- [WORK TASK]: Restate word for word the lines of the material below, from the line with "The image size is (1197, 641)." to the line with "Click eye icon for Energie row", both lines included, and no others.

- [DATA FOR REVIEW]:
==*==
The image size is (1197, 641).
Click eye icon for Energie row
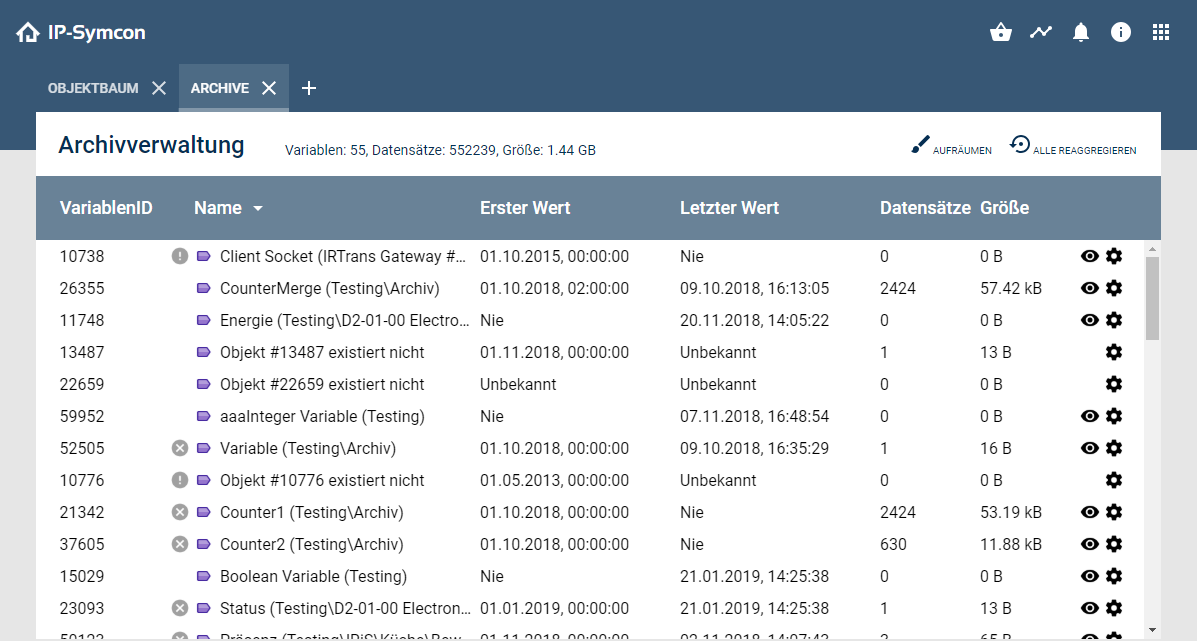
==*==
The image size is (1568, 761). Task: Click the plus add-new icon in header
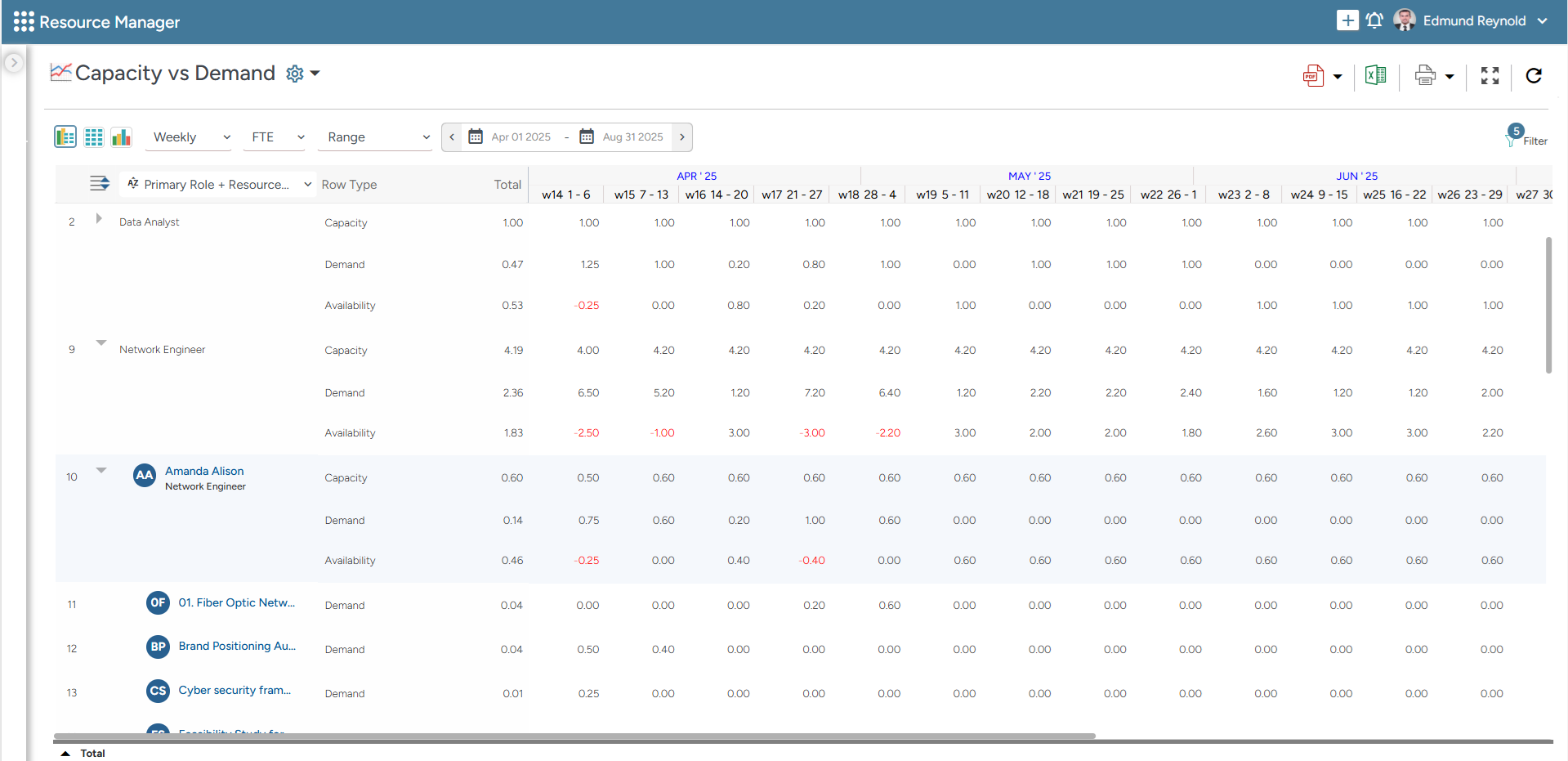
==*==
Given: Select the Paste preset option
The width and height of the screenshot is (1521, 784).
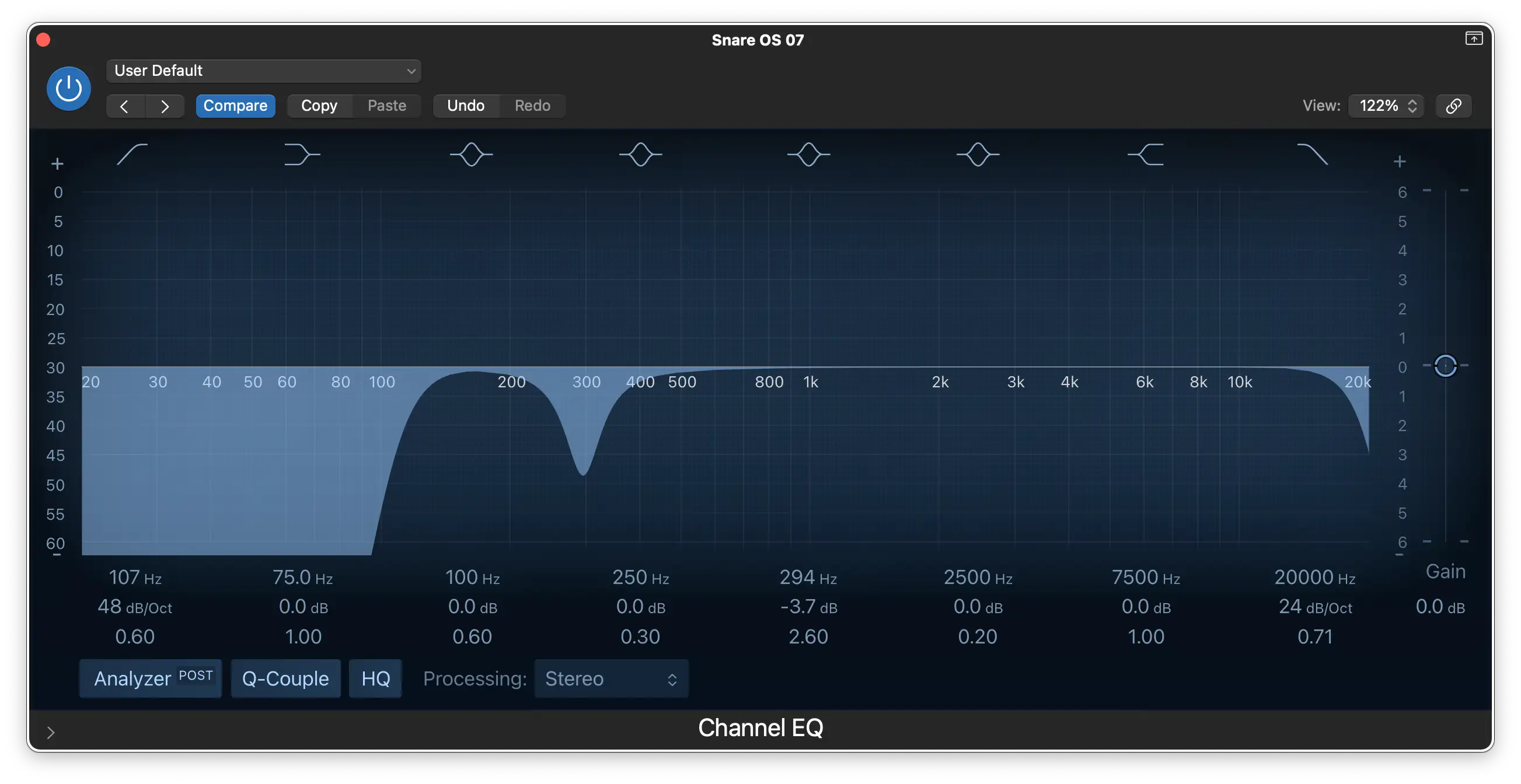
==*==
- [WRITTEN RESPONSE]:
The image size is (1197, 641).
Click eye icon for Energie row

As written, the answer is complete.